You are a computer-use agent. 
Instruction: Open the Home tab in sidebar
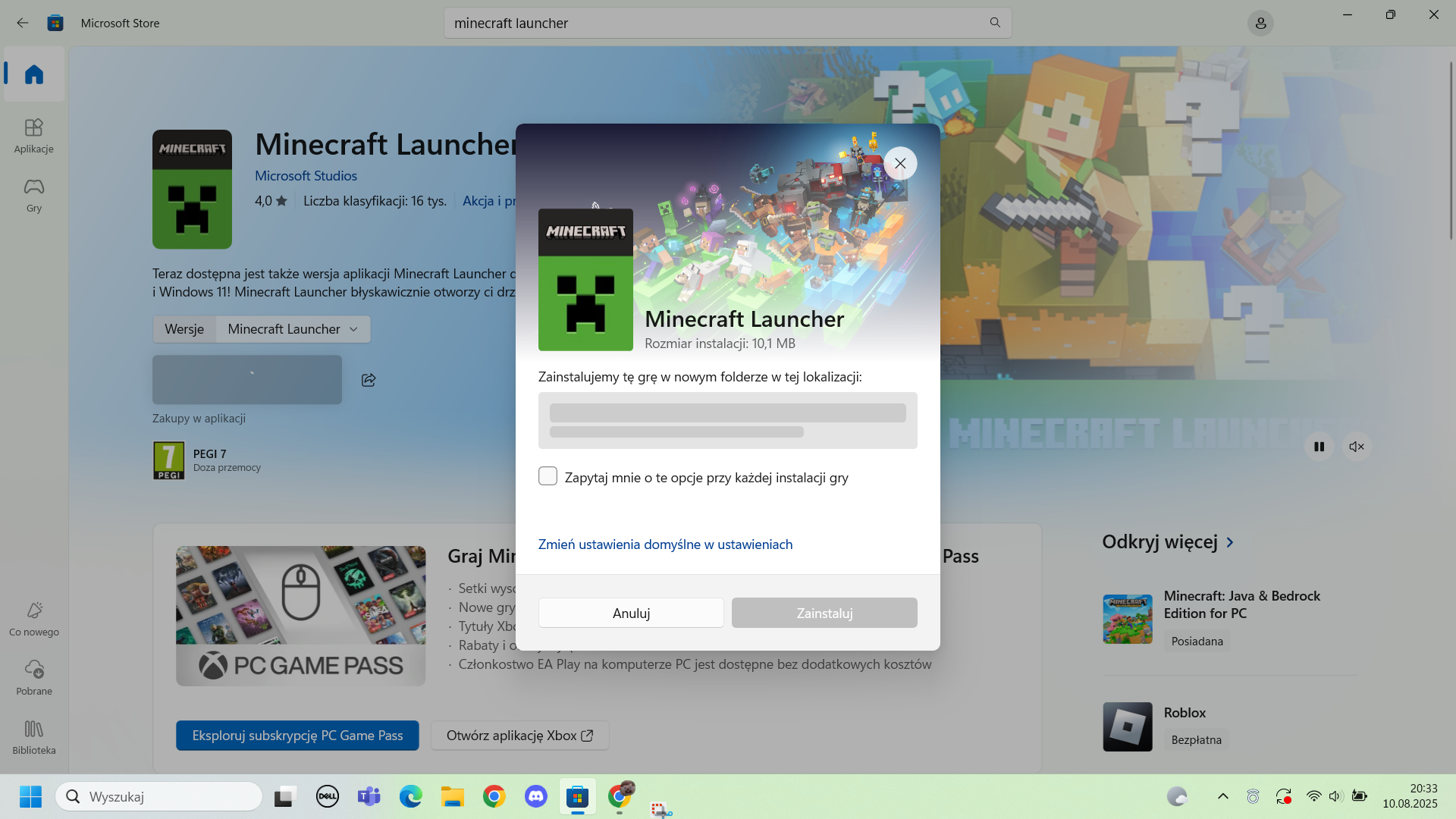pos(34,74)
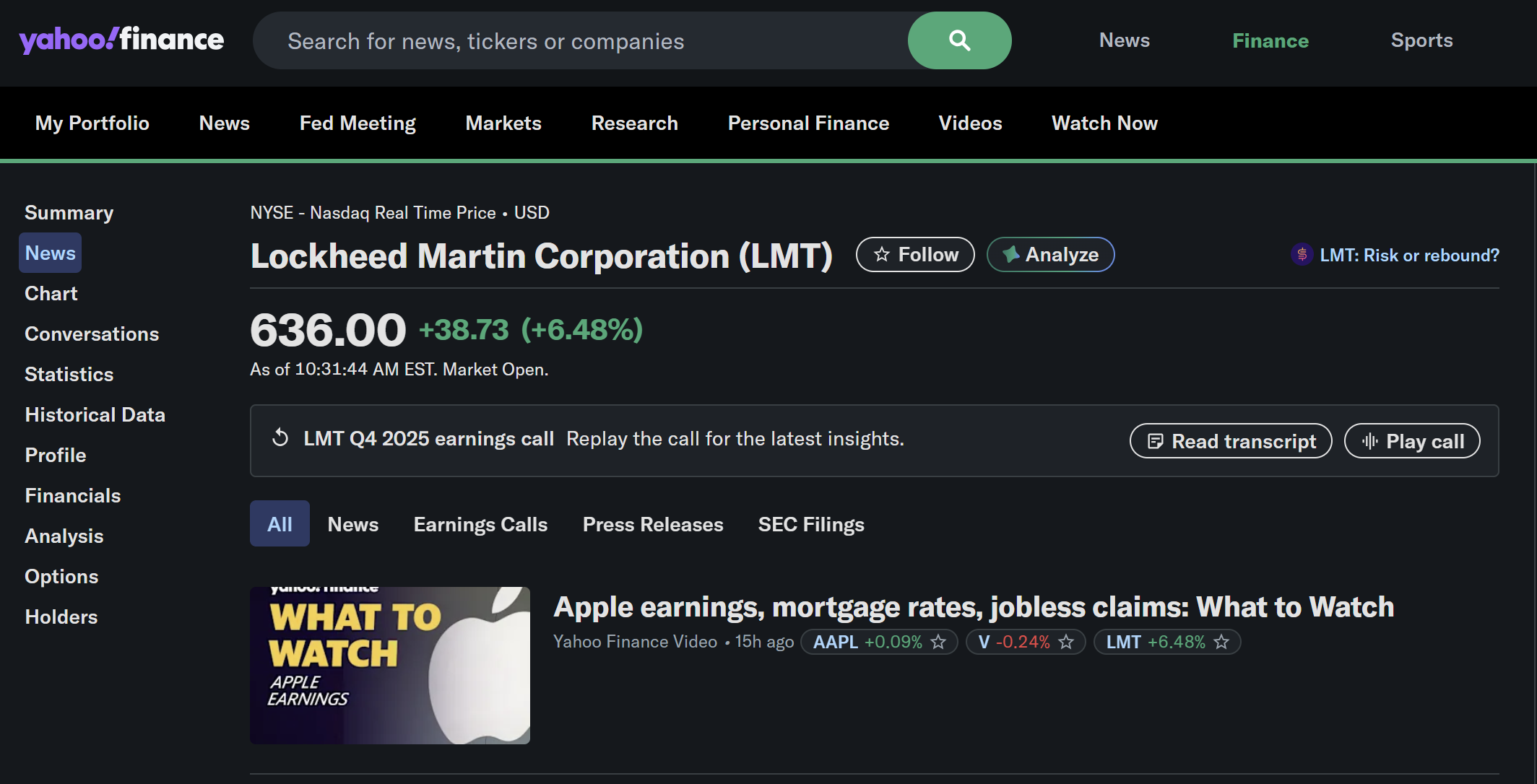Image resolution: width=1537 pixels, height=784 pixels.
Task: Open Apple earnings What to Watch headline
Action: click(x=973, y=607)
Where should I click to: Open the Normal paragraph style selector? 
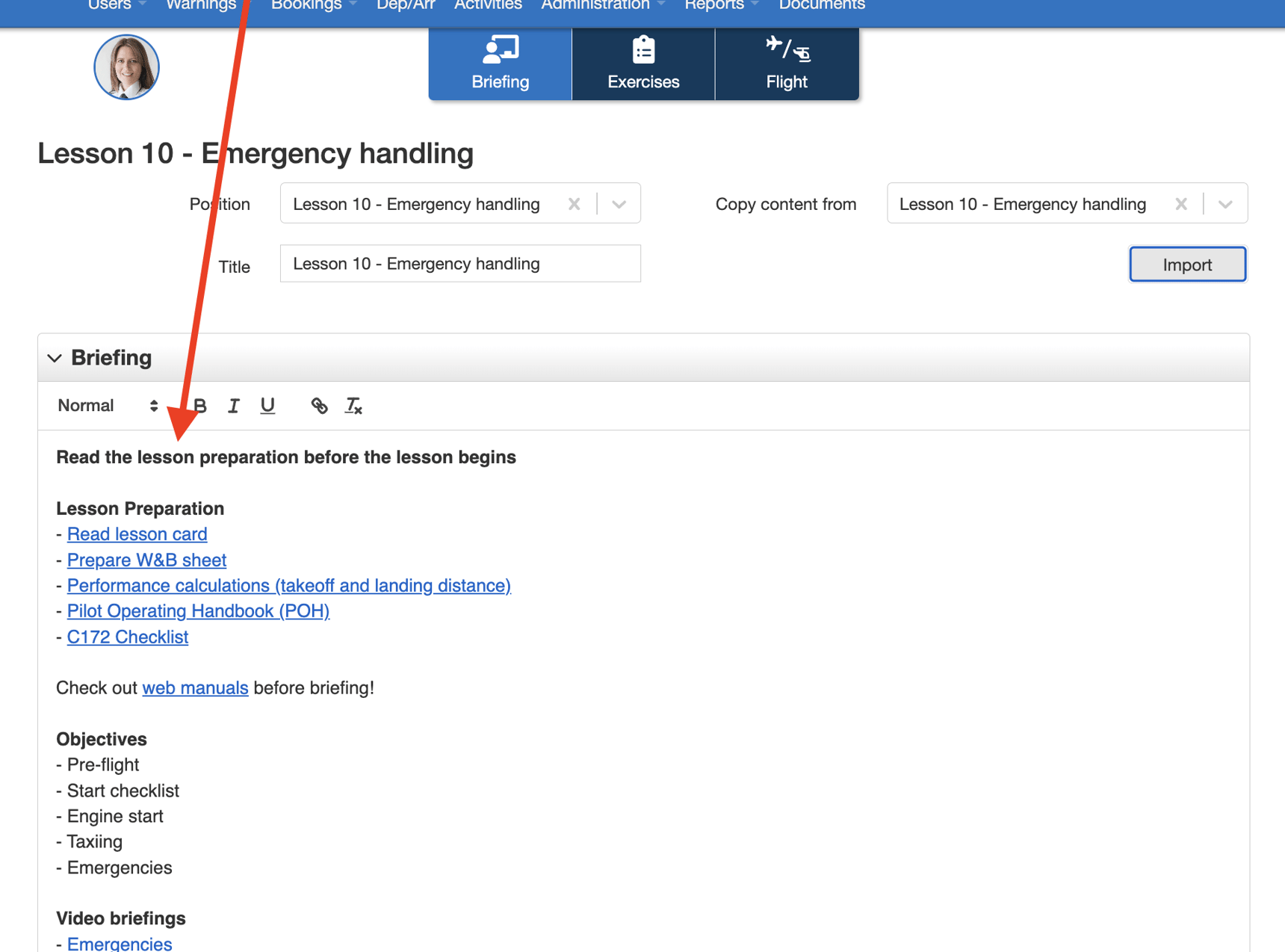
━━━━━━━━
• [Your instructions]: Before copying, set the pictures aside; then reproduce each entry above exactly.

• [Your solution]:
You are a computer-use agent. 
Instruction: Open the Home tab in sidebar
pos(34,74)
Image resolution: width=1537 pixels, height=784 pixels.
Task: Open Apple earnings What to Watch headline
Action: click(x=973, y=607)
Where should I click to: Open the Normal paragraph style selector? 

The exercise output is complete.